In the midst of them sat Umm al-Banin, smiling happily, showing off her new clothes and revealing the henna on her hands and feet.
I am aware, of course, that on such joyful occasions, women will frequently take some small amount of opium along with their tisane and sweetmeats. It gives them energy and inspires them to laugh and dance even more. Faced with such a custom, all a Maliki jurist like me can do is to entrust the entire matter to God Almighty and ask Him for mercy and forgiveness.
Just as I was closing the window in order to block out the sound of voices, I noticed Sa‘d amid all the women; he was letting out trills of joy and dancing a solo in the middle of their circle with extraordinary skill. Rubbing my hands in despair, I told myself that this was one mistake I could not overlook. I instructed Sha‘ban to ask the young man to come up at once and talk to me.
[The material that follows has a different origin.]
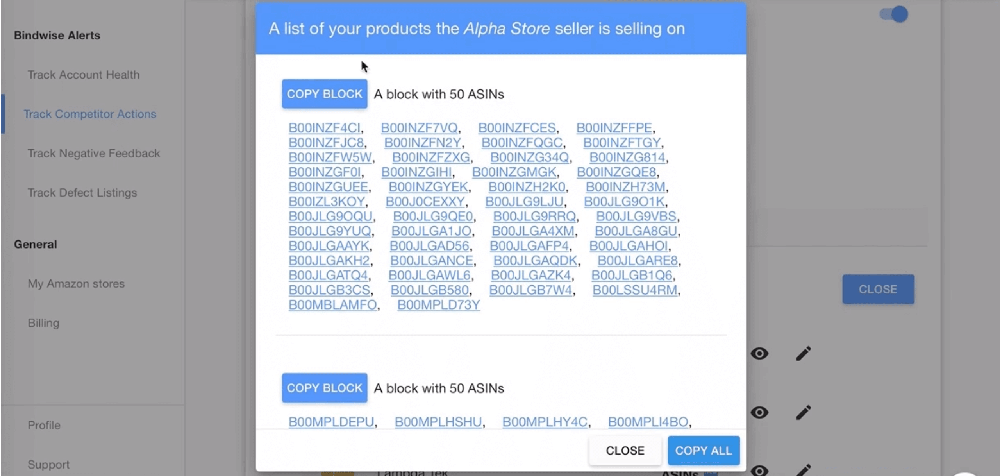The width and height of the screenshot is (1000, 476).
Task: Open ASIN link B00INZF4CI
Action: (x=325, y=128)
“So, are you a man or a woman?” I yelled.
Sa‘d was taken aback by my question and paused a moment to recover his breath.
“Oh, Master,” he said with very effeminate gestures, “what a question! If only you knew. You should leave it to Him who created and leveled.”
“Now listen, you,” I said, “beg God’s forgiveness for saying such a thing!”
“Did God consult me about how I should be? He is the one who created me and put me together. Neither male, nor female; that’s what He called me and left me somewhere in between. Can there be any worse hell than this?”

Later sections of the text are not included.